Posts Tagged ‘Health Insurance in Georgia’

Health Insurance in Georgia – Regulation and Operation

Several private health insurance providers operate in Georgia, including Blue Cross Blue Shield of Georgia, which is one of the few members of the national Blue Cross Blue Shield federation of private health insurers that are publicly-traded companies. In Georgia, health insurance regulation is overseen by the Insurance and Safety Fire Commissioner, currently John W. Oxendine. Insurers are required to obtain a licence from the Office of the Commissioner, so that in the event of a licensed insurer becoming bankrupt, the State of Georgia’s Life & Health Guaranty Association will be able to provide cover up to $100,000.

Georgia state law requires private health insurance providers to perform certain tasks such as make a decision on whether to pay claims within specified timeframes. Under state law, insurers are required to pay, deny or request more information in relation to a claim within 15 days of receiving the claim.
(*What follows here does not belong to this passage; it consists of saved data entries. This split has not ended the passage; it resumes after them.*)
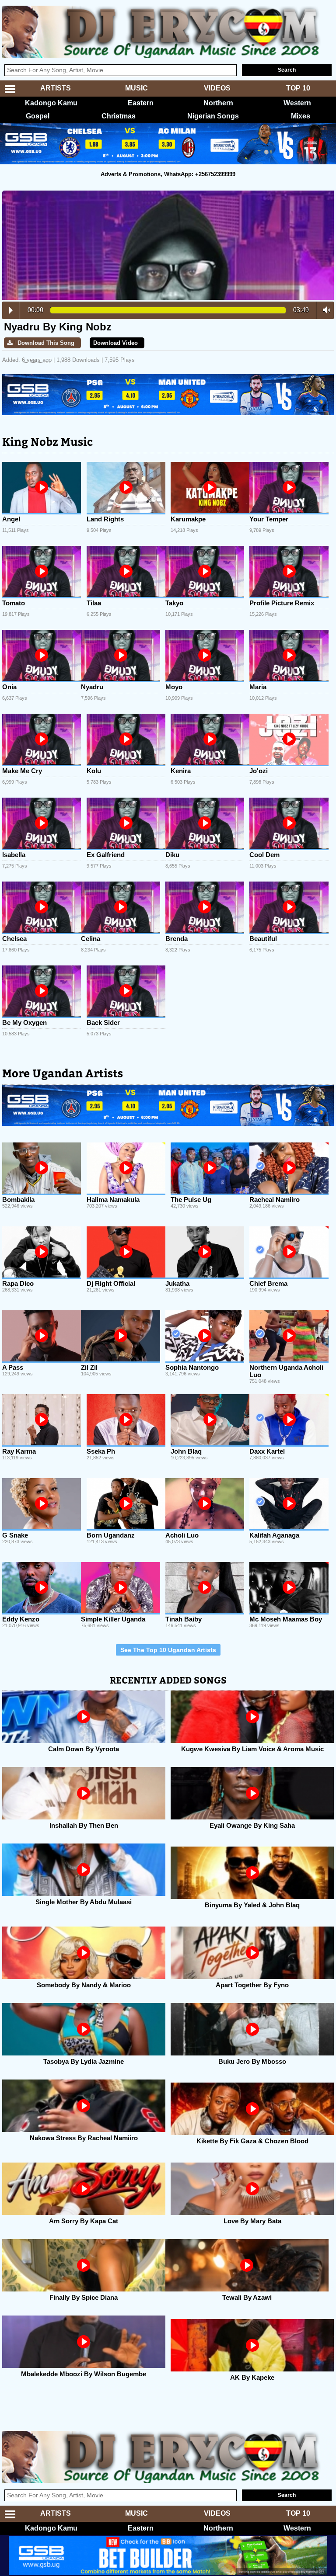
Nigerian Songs (213, 116)
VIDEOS (217, 88)
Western (297, 103)
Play (11, 310)
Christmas (119, 116)
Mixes (300, 116)
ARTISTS (55, 88)
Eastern (141, 103)
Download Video (115, 343)
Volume (324, 310)
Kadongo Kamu (51, 103)
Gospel (37, 116)
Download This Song (46, 343)
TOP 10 (298, 88)
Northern (218, 103)
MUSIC (136, 88)
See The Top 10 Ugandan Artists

After the insurer obtains all the information it needs to justify a payment on a claim, an insurer has 15 more days to process the payment If an insurer has all the information they need to pay a claim, but delays doing so, the insurer must pay a penalty rate of 18% per annum on the amount of the unpaid claim for the duration of the period beginning on the sixteenth working day following receipt of all the information it needs up until the payment is made. However, insurers can generally audit and reverse a payment within 18 months of the date of service.

Individuals are permitted to be covered under two sets of family health insurance coverage. Georgia state insurance regulations permit this, with one policy designated the ‘primary’ and the other ‘secondary’ for each individual. This often occurs when a both members of a married couple have private health insurance provided to them by their employers covering all members of their family. Children may also benefit from this system. However, secondary insurers only pay if the payment would be more than the payment from a primary policy, which means that in many cases, secondary insurance policies do not pay out.